We interviewed University of Nebraska instructor, Laurie Miller, about bringing assessment into your online course.
How would you recommend a new faculty member get started?
“When thinking about your assessments, it is important to start with your course and module learning objectives. A great exercise is to fill out a table that lists the learning objective, the learning activities for that objective, and then the assessment for that learning objective. I also like to think about different types of assessments in terms of low, medium, and high stakes. I use a combination of these throughout the semester (I have outlined these below).”
What are some of the standards you need to keep in mind?
"There are many different types of learners, and economics allows us to assess a student’s understanding of a concept in many ways (i.e. graphically, numerically, verbally). I try to make sure to have a mixture of these either within an assessment or across different assessments.

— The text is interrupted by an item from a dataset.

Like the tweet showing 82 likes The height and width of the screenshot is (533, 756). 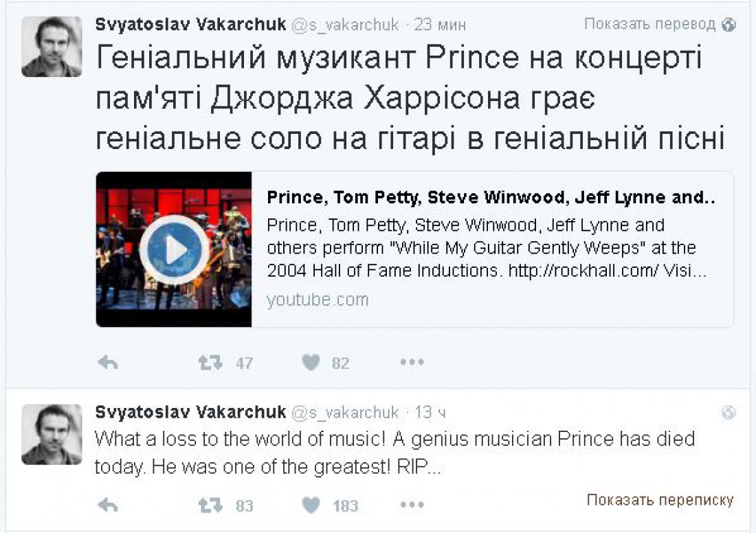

You also really want consider accessibility when creating assessments. I think about this primarily when it comes to videos. You want to make sure students are aware of closed captioning resources. Videos are great for online learning, except when you are hard of hearing. The videos within Connect have closed captioning, but this is also important to keep in mind when we as instructors make our own content.”
What specific Connect tools would you recommend using?

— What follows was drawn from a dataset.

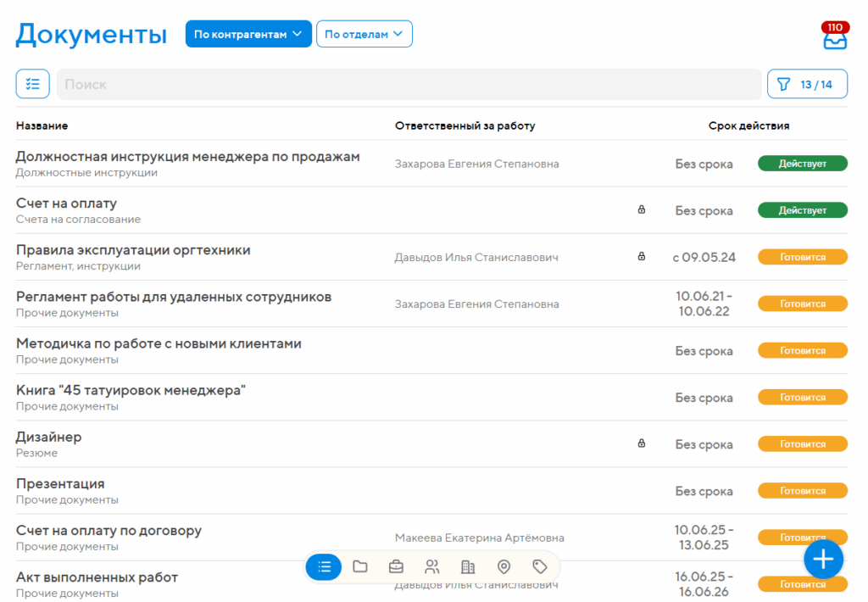Click the green 'Действует' status badge
The width and height of the screenshot is (868, 602).
[802, 163]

“The Connect tools that I use most for assessment are LearnSmart assignments, exercises, and then multiple-choice exams. In my opinion, LearnSmart assignments represent low stakes assessments, and exercise problem sets that I create within Connect are more medium stakes. I say medium stakes because I take the student’s average score across multiple attempts opposed to taking the student’s highest score. While I generally use a multiple-choice exam format for my high-stakes assessments (and this can be done directly within Connect), Connect also allows for other types of examinations, not just multiple choice.”
Do you have a favorite Connect report that you use and why?

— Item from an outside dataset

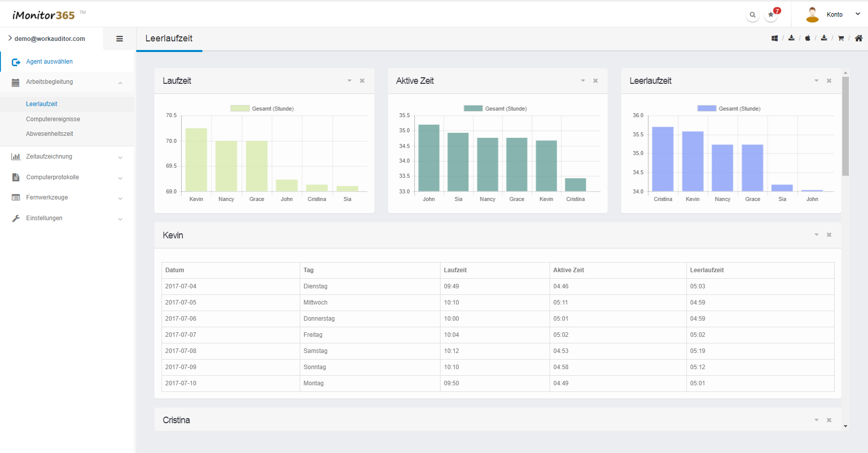The height and width of the screenshot is (453, 868).
Task: Go to the home icon
Action: [858, 38]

"Favorite two reports: Most Challenging Learning Objectives and At-Risk Student Report
MCLO – I really like pulling this one up with students either before an exam (if they come into office hours for help) or after an exam (when reviewing the exam with a student). Before an exam, the MCLO allows the student (and I) to see what they are struggling with. One of the biggest challenges for students is knowing what they do not know. This report breaks down what LO they think they know and are not answering correctly, along with the LO they are not confident with but are answering correctly.
At-Risk Student Report – This report is helpful especially in an online framework because it identifies the students who are not engaging with the course materials. Engagement is such a struggle in an online class that this report helps take out some of the guessing on the instructor’s part. I use this report to see which students may need a more personalized email or nudge to get back on track with course engagement."